4th Street Food Co-op
- Company type: Consumers' cooperative
- Founded: 1995
- Headquarters: New York City, New York, United States
- Products: Natural food
- Members: 300
- Website: 4thstreetfoodcoop.org

= 4th Street Food Co-op =

Food cooperative in New York City

The 4th Street Food Co-op is a food cooperative located in New York City. The 4th Street Food Co-op runs a retail store at 58 East 4th Street, selling natural foods and household products. The co-op is member-owned and -operated, but open to the public, and focuses on offering locally grown organic, and ethically produced products.

==History==
The 4th Street Food Co-op is in the space formerly occupied by the Good Food Co-op that started in 1973 as a buying club and later opened a storefront, going out of business in 1992. In 1995 the Good Food Co-op was replaced by the 4th Street Food Co-op under the legal corporate name Good Harvest Cooperative, Incorporated.

==Offerings==
The store offers a variety of items in bulk such as grains (spelt, corn meal, bulgur), dried beans, raw and roasted nuts, oils, vinegars, and spices. Zero waste shopping is encouraged, and brown paper bags and bioplastic bags are available for a small fee. Fresh produce and packaged products are also sold. The store also carries a variety of dairy-, wheat-, and gluten-free goods and organic cleaning products.
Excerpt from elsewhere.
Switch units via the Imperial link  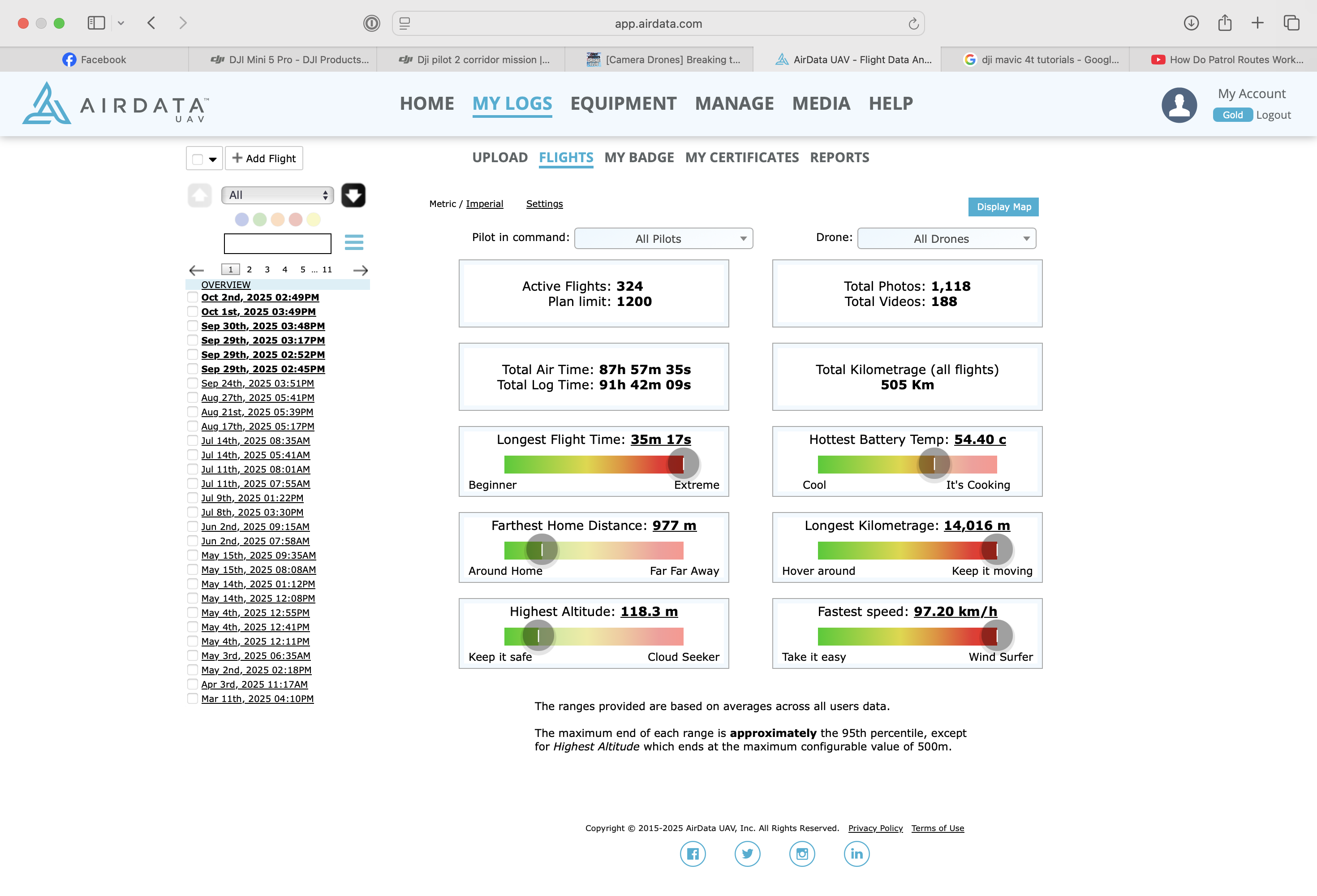coord(484,204)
==Structure and governance==

===Membership===
The 4th Street Food Co-op is lower Manhattan's only food cooperative.

Monthly meetings are held, open to all members, where working groups report on the state of the co-op and progress made towards projects and goals. Additionally, members may submit and vote on proposals such as reevaluating pricing and discounts, deciding marketing strategy, and organizing upcoming community and store events. Additionally, a large annual meeting is held to discuss major co-op decisions and review the past year.
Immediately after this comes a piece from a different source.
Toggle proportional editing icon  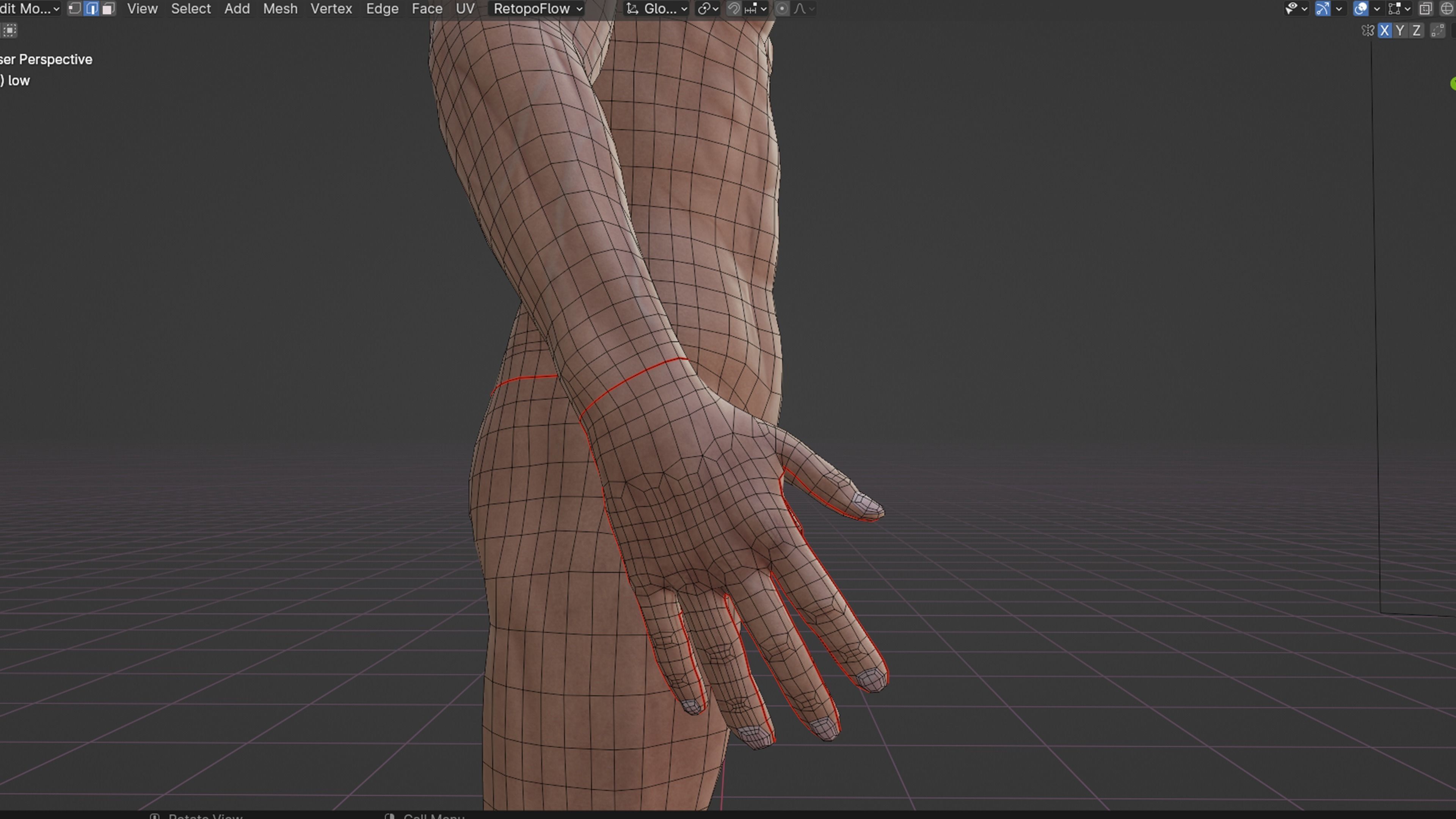tap(782, 8)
There are several forms of membership, roughly divided into working and non-working. Working members can work 2.25 hours per week either in-store or as part of a working group and receive a 20% discount on all store purchases, or share such a membership for a 15% discount. The annual fee to be a working member is currently $48. Non-working members do not work, but pay a $60 annual membership fee for 8% off all purchases.

===Working groups===
Responsibilities in addition to staffing the store during opening hours are divided into 12 working groups, such as information systems, facilities maintenance, marketing, and an ethics committee.